Wie jede andere Ultraschalluntersuchung arbeitet auch die Duplexsonografie mit Ultraschallwellen, die ein „Schallkopf“ in den Körper sendet. Diese Schallwellen werden je nach Struktur und Dichteunterschieden der getroffenen Organe mehr oder weniger stark reflektiert. Das Gerät fängt die reflektierten Schallwellen über den Schallkopf wieder auf. Aus den Daten produziert es auf einem Monitor ein Abbild der inneren Organe und anderer Körperstrukturen. Soweit entspricht die Methode dem herkömmlichen Ultraschall.

Darüber hinaus liefert die Duplexsonografie aber noch weitere Zusatzinformationen. Sie macht in den Gefäßen und Organen auch den Blutstrom sicht- und hörbar und ermittelt seine Geschwindigkeit. Dabei misst sie den sogenannten Dopplereffekt: Auf den Schallkopf zufließendes Blut wirft verkürzte Schallwellen zurück, vom Schallkopf wegfließendes Blut längere Schallwellen. Mit dem von uns verwendeten Gerät kann man somit leicht zwischen dem venösen (sauerstoffarmen) und dem arteriellen (sauerstoffreichen) Blut differenzieren. Das Blut in den Venen wird hierbei mit blauer Farbe visualisiert, das arterielle Blut wird rot dargestellt. Ultraschalltechniken, die diesen Effekt nutzen, heißen Dopplersonografie. „Duplex“ (doppelt) nennt man diese Untersuchung dann, wenn sie zwei Bilder übereinanderlegt – das normale Ultraschallbild und das einer farbkodierten Dopplersonografie.

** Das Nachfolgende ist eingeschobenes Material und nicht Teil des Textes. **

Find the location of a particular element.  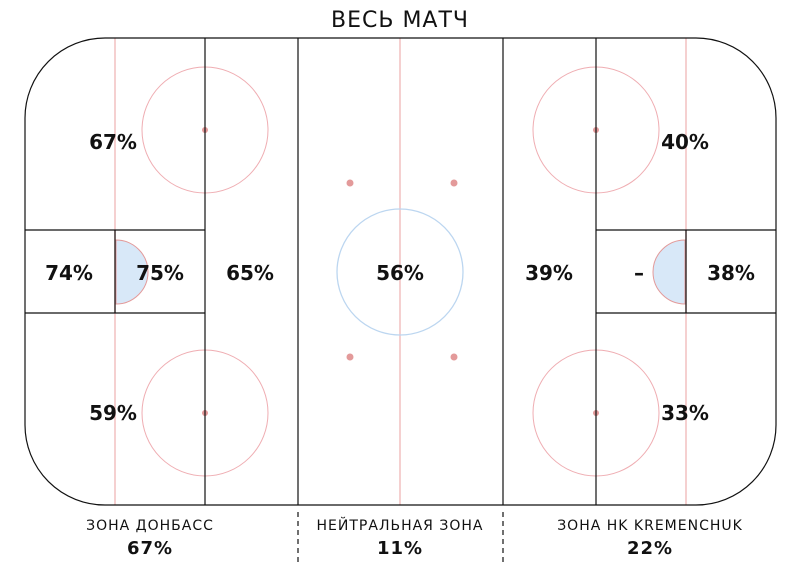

Dadurch können Blutgerinnsel wie beispielsweise eine Thrombose in den tiefen Beinvenen, aber natürlich auch in den oberflächlichen Beinvenen (Thrombophlebitis), dargestellt und erkannt werden. Ebenso können Krampfader-Erkrankungen in den Beingefäßen sehr genau diagnostiziert werden. Man erhält ein Abbild der Gefäßstrukturen in den Beinen mit all seinen Verzweigungen und Venenästen. Es lässt sich genau sagen, wo sog. Dilatationen, also Erweiterungen liegen, die in Krampfadern übergehen können, oder wo Venenklappen defekt sind.